İstanbul'un hafriyatını ormanlardaki eski maden ocaklarına doldurup devlete 10 bin hektar orman ve en az 5 milyar dolar gelir kazandıracaktık.
Söz konusu sahalara dikeceğimiz 5 milyon adet fıstık çamının çamfıstığından da her yıl ortalama 300 milyon dolar gelir elde edecektik.
Söz konusu projemiz 2003'de İstanbul'u 2010 Kültür Başkentine hazırlayan 3 vizyon projeden birisi seçilmişti.
"İstanbul'un 2010 Rüyası" başlığıyla gazetelerde de manşetten haber olmuştu.
İstanbul Valiliğinin takdir belgesiyle taltif edilmiş, Japonya'dan da büyük alkış almıştı.
Projemiz tüm engelleme gayretlerine rağmen 2003-2007 yılları arasında başarıyla uygulandı.
Birileri daha çok kazansın diye 2007'de durduruldu.
Maden ocakları yerine su havzalarına dökülen hafriyat yağmur sularıyla sel baskınlarına neden oldu.

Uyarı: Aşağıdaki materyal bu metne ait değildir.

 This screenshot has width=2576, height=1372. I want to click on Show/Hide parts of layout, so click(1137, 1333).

Suları müsilaj ve çamura buladı.
Bu süreçte büyüyen inşaat sektöründen dolayı 'hafriyat döküm yeri' İstanbul'da olağanüstü cazibede büyük bir gelir kaynağına dönüştü.

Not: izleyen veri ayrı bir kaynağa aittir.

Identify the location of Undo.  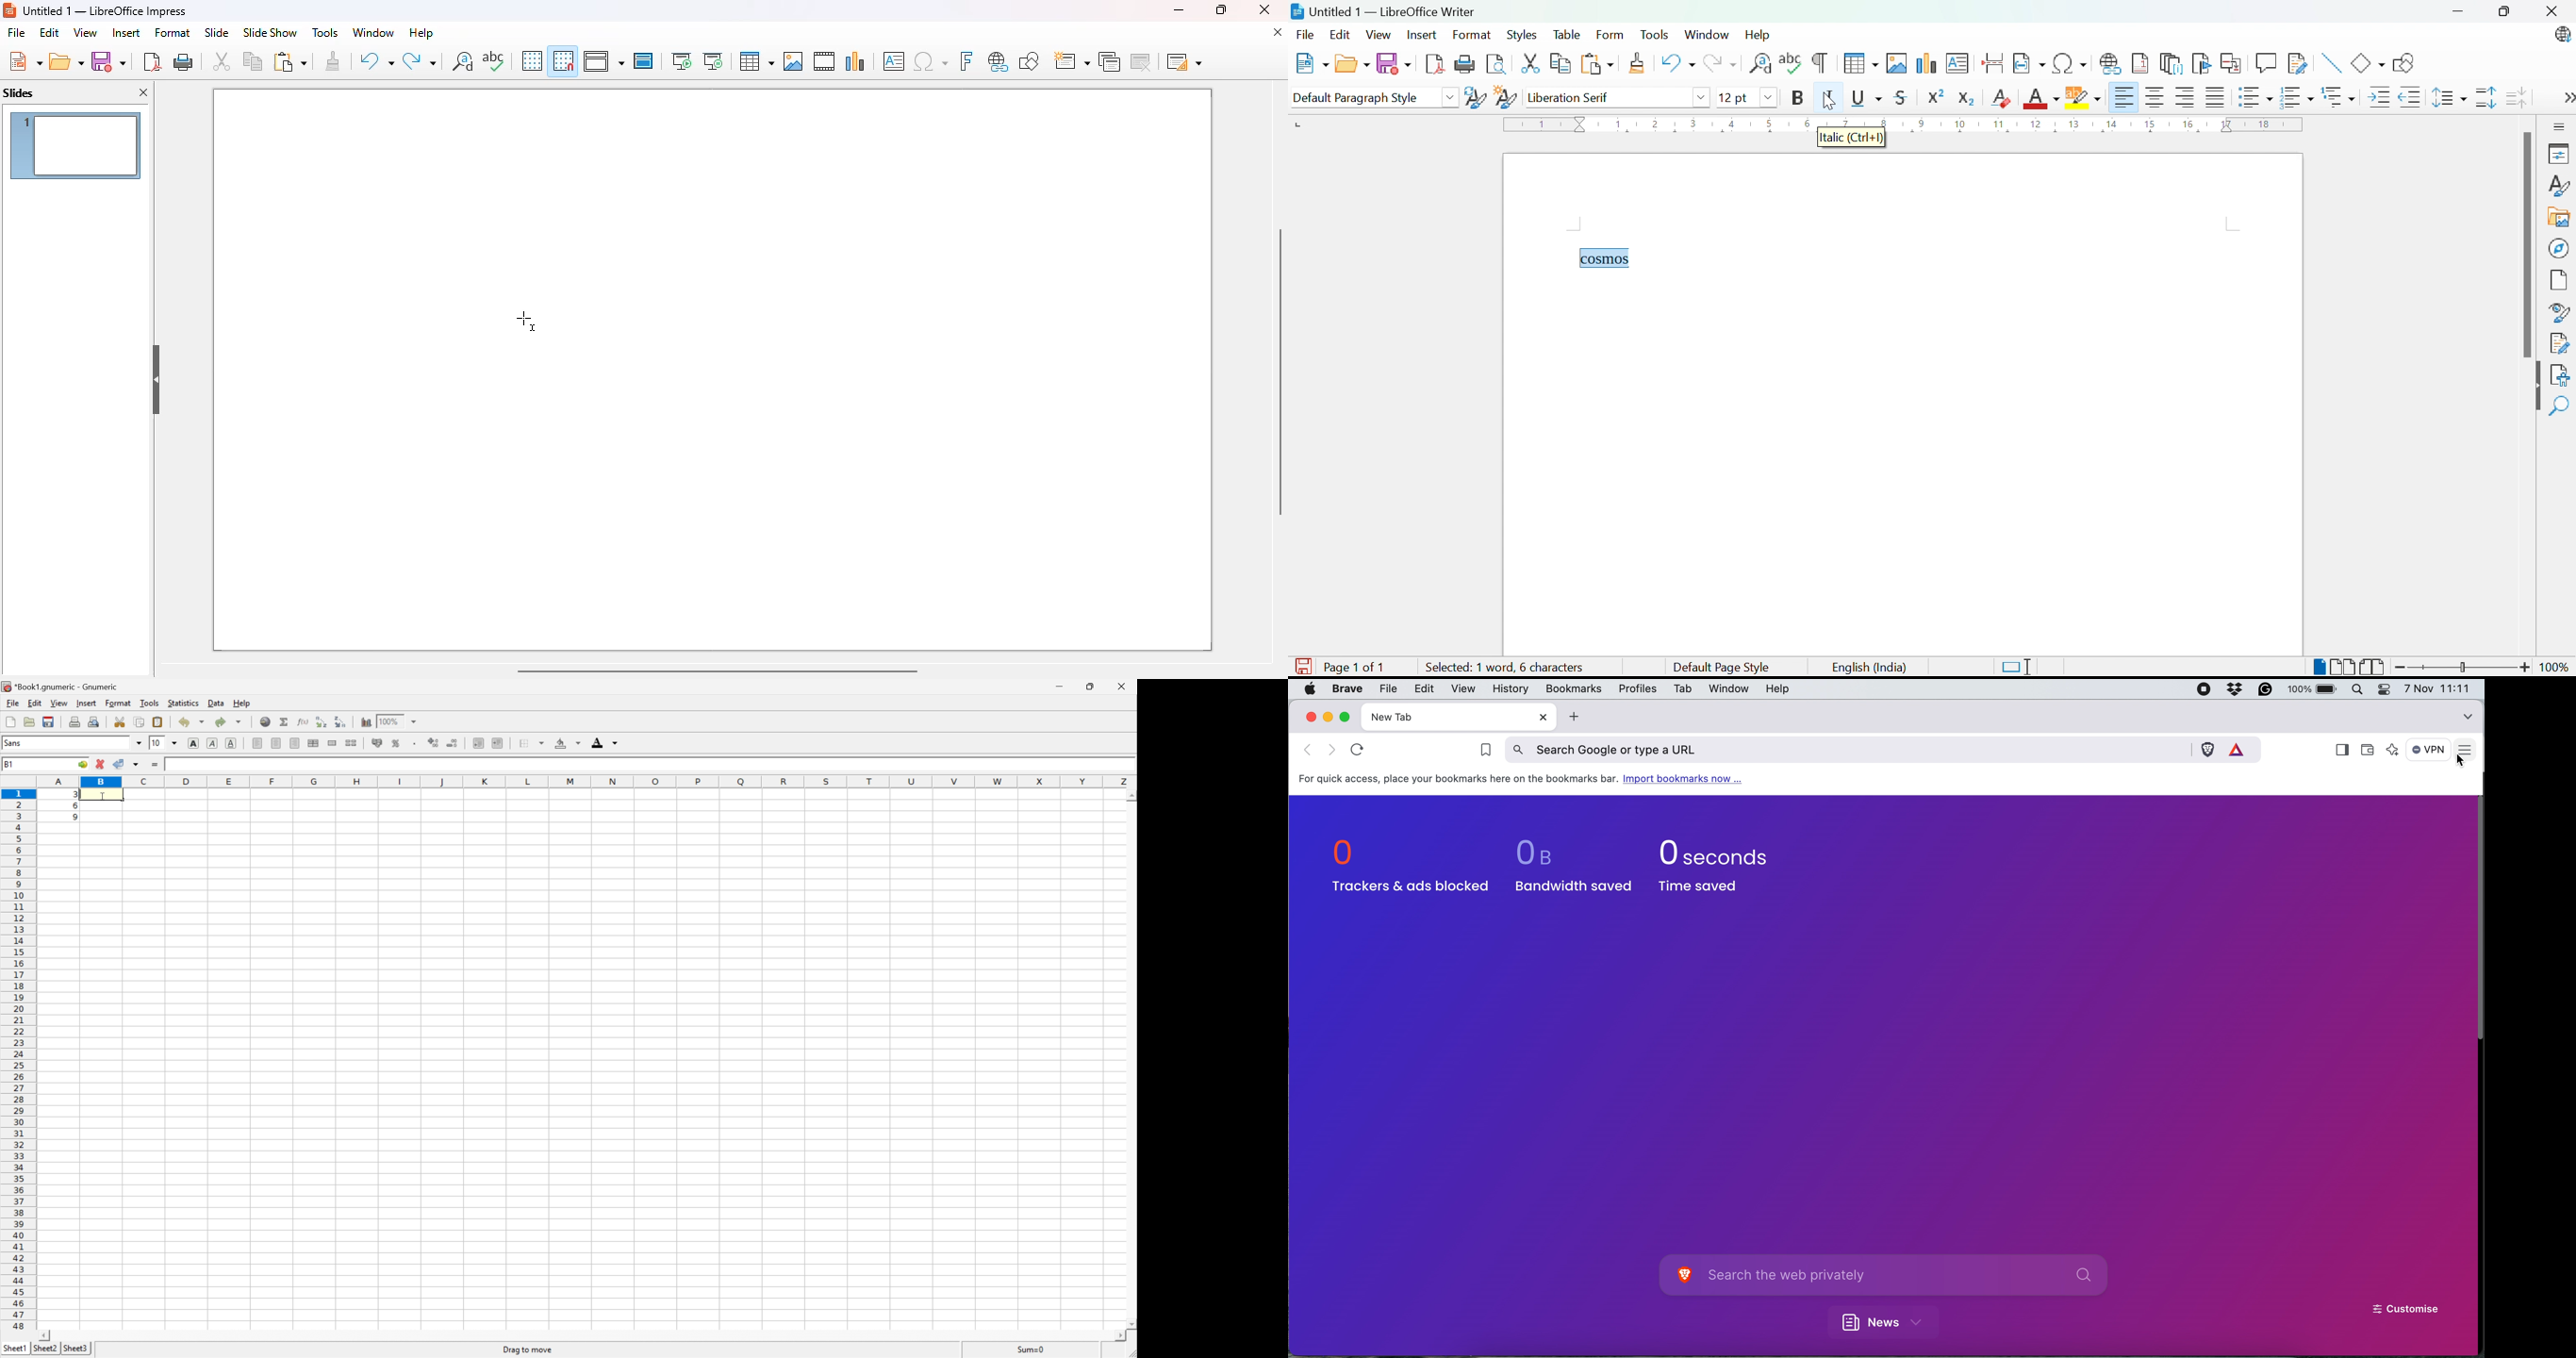
(192, 721).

Söz konusu kaynaktan yüksek pay almak amacıyla 'bürokrat-siyasetçi-işadamı' birlikteliğinde 'hafriyat rantı çeteleri' oluştu.
Çoğunluğu kamu kaynağı da olan hafriyat gelirlerinin rantiyeye akıtılması amacıyla hafriyat çeteleri tarafından 'yetki gaspı' yaratılarak sorumlu kamu kurumları devre dışına itildi. 'Mera Islahı Projesi', 'Yeni Yol Projesi', 'Park Projesi', 'Sahil Dolgu Projesi' gibi projelerle hafriyat döküm alanları yaratıldı.

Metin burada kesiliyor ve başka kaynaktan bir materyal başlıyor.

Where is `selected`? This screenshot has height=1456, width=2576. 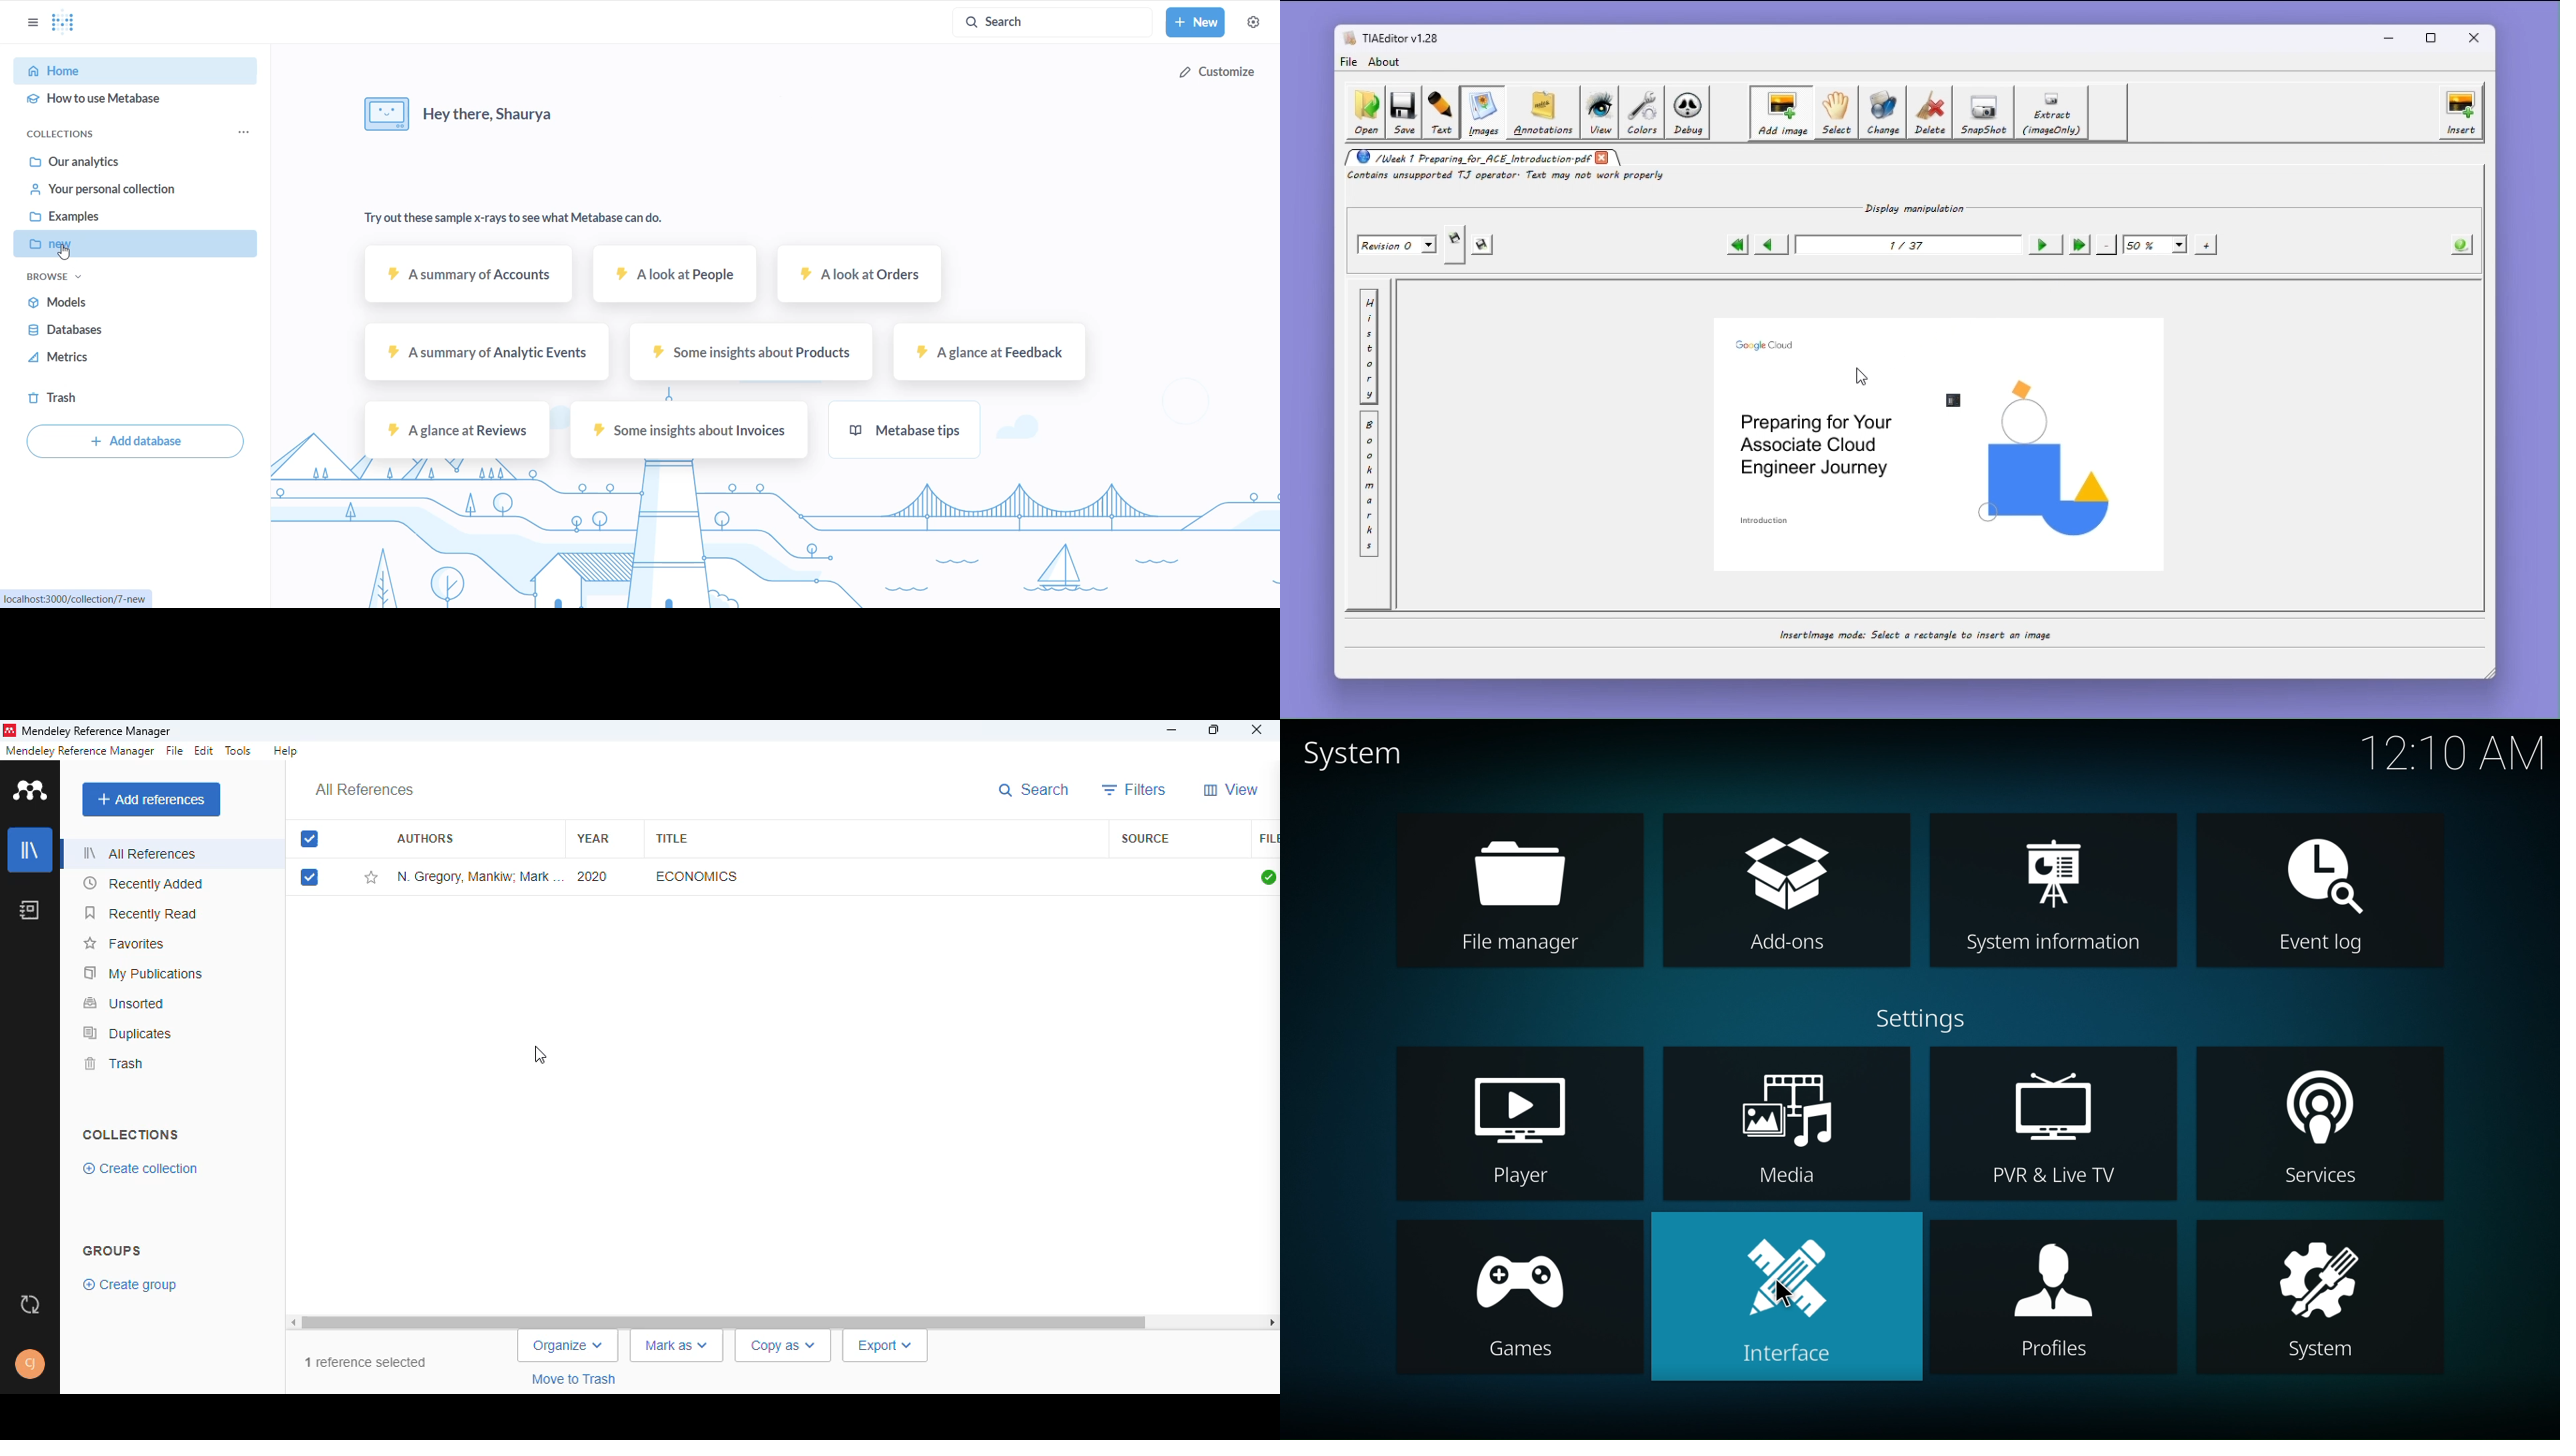 selected is located at coordinates (309, 839).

Yaratılan hafriyat döküm alanlarıyla çift taraflı çok büyük soygunlar yaşandı.
Hafriyata dayalı rant projelerinde bir taraftan "hafriyat temini, nakil ve dolgu bedeli" adı altında kamudan, diğer taraftan da aynı hafriyat için döküm bedeli karşılığında da vatandaşlardan milyarlarca lira para tahsil edildi.
Ranta dayalı dökümlerle de İstanbul'un su havzalarında her aşırı yağmurlardan sonra büyük sel ve su baskınlarına neden olabilecek hafriyat tepeleri oluşturuldu? Hem milletin hem de devletin soyulmasına neden olan hafriyat rantı yüksek cazibesinden dolayı 'İstanbul'daki inşaat sektörü'nün eroini oldu.
Uyuşturduğu beyinler ahlakı ve hukuki tüm değerleri ayaklar altına alarak bir taraftan ranta dayalı hafriyat yığınlarıyla, diğer taraftan da hafriyata dayalı rant projeleriyle İstanbul'un ormanlarına, sularına ve doğasına telafisi mümkün olmayan çok büyük zararlar verdiler.
Engel olmak isteyen tüm görevlilere de kamu gücüyle savaş açtılar.
Bedelini İstanbul Çamur, Müsilaj, Sel ve Su baskınlarıyla ne yazık ki çok ağır ödüyor.
Rant yaratan hafriyat dökümleri, depremden sonra İstanbul'un en büyük sorunudur.
Kalıcı önlemlerin alınması İstanbul'un yaşamı adına kaçınılmaz olmuştur.